Cinéma Avec Benoît Poelvoorde et Jonathan Zaccaï, elle foulera le tapis rouge cannois pour Le grand bain de Gilles Lellouche.

L’équivalent de la Coupe du Monde de football. Ou des Jeux Olympiques. Voilà ce que représente le Festival de Cannes pour tout fan du 7 e art. Une compétition où la crème de la crème de la discipline se dispute une médaille (ou une Palme) d’or. Mais pour susciter l’enthousiasme populaire, chaque épreuve a besoin de stars. Et, sur base de la sélection officielle, elles ne seront manifestement pas très nombreuses sous le soleil azuréen entre le 8 et le 19 mai.

C’est bien simple : hormis le film d’ouverture, Everybody knows, qui réunira Penelope Cruz et son mari Javier Bardem, les événements susceptibles de provoquer des émeutes se trouvent surtout… hors compétition. À commencer par Solo : A Star Wars Story. Le spin-off réalisé par Ron Howard permettra à la Khaleesi Emilia Clarke de monter les marches du Palais en compagnie d’Alden Ehrenreich, Thandie Newton, Woody Harrelson et Donald Glover. Folie assurée.

Cela devrait aussi être le cas pour Le grand bain, la troisième réalisation de Gilles Lellouche. Trois de nos compatriotes en prendront un, mais de foule, sur la Croisette : Virginie Efira, Benoît Poelvoorde et Jonathan Zaccaï. Guillaume Canet, Marina Foïs et Leila Bekhti plongeront avec eux.

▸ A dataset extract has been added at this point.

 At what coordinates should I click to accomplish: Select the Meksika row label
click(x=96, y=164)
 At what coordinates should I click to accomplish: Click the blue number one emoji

Mais derrière tout ce beau monde, on ne va pas se presser sur le tapis rouge. Vincent Lindon retrouvera le réalisateur de La loi du marché, Stéphane Brizé, pour En guerre; Adam Driver (Kylo Ren de Star Wars) sera la tête d’affiche de Blackklansman de Spike Lee; Andrew Garfield (Spider-Man) frissonnera dans Under The Silver Lake; Nadine Labaki voudra confirmer avec Capharnaüm le succès d’Et maintenant on va où ?; Golshifteh Farahani (Pirates des Caraïbes 5) accompagnera Emmanuelle Bercot dans la lutte armée des femmes kurdes dans Les filles du soleil; Jean-Luc Godard présentera son Livre d’image et Wim Wenders son documentaire sur le pape François ("Un dimanche, mais le pape ne viendra pas", dixit Thierry Frémaux), Un homme de parole.

Les cinéphiles applaudiront certainement le "renouvellement" annoncé, les 8 h 15 des Âmes mortes de Wang Bing ou le docu de Romain Goupil et Daniel Cohn-Bendit, La traversée, 50 ans après Mai 68, mais pour le glamour, il va surtout falloir compter sur les égéries de L’Oréal…

Un film flamand à Un certain regard

On ne compte plus les Belges révélés par le Festival de Cannes. Les frères Dardenne (deux Palmes d’or), Jaco Van Dormael (Caméra d’or pour Toto le héros), Emilie Dequenne, Pascal Duquenne, Natacha Regnier, Olivier Gourmet (tous prix d’interprétation), Joachim Lafosse, Olivier Masset-Depasse ou Bouli Lanners ont gagné leurs galons sur la Croisette.

À cette liste prestigieuse, il faudra peut-être ajouter le nom de Lukas Dhont. Le jeune réalisateur gantois de 26 ans a vu son premier long-métrage, Girl, sélectionné à Un certain regard, la section découverte du Festival de Cannes. "Je suis totalement ravi du chemin parcouru avec Girl, ainsi que de la confiance qui lui a été octroyée pour pouvoir faire ce premier film de cette manière. Pouvoir présenter Girl en première mondiale au Festival de Cannes, c’est tout simplement… incroyable", a-t-il fait savoir par communiqué.

Son film retrace l’histoire de Lara, une ado de 15 ans prête à tous les sacrifices pour réaliser son rêve : devenir une danseuse étoile. Un objectif pour lequel elle peut compter sur l’appui inconditionnel de son père. Mais le chemin de la gloire est loin de lui être grand ouvert. Car Lara est née avec un corps de garçon. Victor Polster y tient le rôle principal et danse sur des chorégraphies de Sidi Larbi Cherkaoui.